Après un extrait de Tribulations d’un précaire qu’on avait publié précédemment, en voici un autre, tiré de Un petit boulot, premier roman du même Iain Levison. Encore un portrait au vitriol de l’Amérique des laissés-pour-compte…

 « […] Pendant que Tommy rentre dîner chez lui, un gamin de dix-sept ans, Patate, me fait visiter la boutique et m’explique comment on utilise la caisse enregistreuse. Il ne me regarde en face à aucun moment et il marmonne, mais Tommy m’a heureusement muni d’une brochure de la compagnie qui définit mes responsabilités.
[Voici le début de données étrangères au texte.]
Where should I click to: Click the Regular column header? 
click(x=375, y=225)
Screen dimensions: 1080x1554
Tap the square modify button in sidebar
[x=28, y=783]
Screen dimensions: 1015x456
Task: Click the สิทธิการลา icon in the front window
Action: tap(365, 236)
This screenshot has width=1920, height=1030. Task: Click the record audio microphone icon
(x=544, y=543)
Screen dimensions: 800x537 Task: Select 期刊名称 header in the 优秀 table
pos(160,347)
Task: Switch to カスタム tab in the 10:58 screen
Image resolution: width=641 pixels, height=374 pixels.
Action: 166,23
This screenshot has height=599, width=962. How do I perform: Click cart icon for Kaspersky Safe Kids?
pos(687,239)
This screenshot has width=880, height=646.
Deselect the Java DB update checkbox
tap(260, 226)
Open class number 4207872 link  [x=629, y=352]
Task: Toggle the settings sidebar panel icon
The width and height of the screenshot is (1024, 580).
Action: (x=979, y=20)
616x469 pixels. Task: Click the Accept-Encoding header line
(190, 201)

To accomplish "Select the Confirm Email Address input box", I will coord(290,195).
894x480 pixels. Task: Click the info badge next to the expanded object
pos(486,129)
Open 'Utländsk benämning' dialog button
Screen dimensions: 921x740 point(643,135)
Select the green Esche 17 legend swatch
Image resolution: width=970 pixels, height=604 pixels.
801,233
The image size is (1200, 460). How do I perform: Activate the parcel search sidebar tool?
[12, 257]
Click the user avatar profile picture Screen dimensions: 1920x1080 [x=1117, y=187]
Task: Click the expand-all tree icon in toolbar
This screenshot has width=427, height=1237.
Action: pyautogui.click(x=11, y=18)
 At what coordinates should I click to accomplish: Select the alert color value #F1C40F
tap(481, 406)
Je ne comprends rien à ce que dit Patate, mais le reste est facile à piger. Tous les articles sont passés au scanner, je n’ai donc pas besoin de connaître les prix, et la caisse fait le total. Mon principal boulot est de m’assurer qu’il n’y a pas de vol à l’étalage et qu’on essaie pas de me tirer dessus.

A cause des événements d’hier soir, l’arme que la boutique garde généralement derrière le comptoir est rangée avec les pièces à conviction au commissariat, de sorte que si quelqu’un essaie de me tirer dessus, le plan consiste, j’imagine, à essayer de planquer mes artères. Je suis censé aussi me sentir rassuré par le fait que les caméras de surveillance qui truffent le magasin prendront les tireurs en flagrant délit. Que les bandes d’enregistrement se trouvent dans une pièce non fermée à clef où n’importe qui peut entrer en enjambant mon cadavre rend ce système à quarante mille dollars totalement inefficace, d’après moi, mais c’est la sécurité de la compagnie. C’est elle qui s’occupe de nous.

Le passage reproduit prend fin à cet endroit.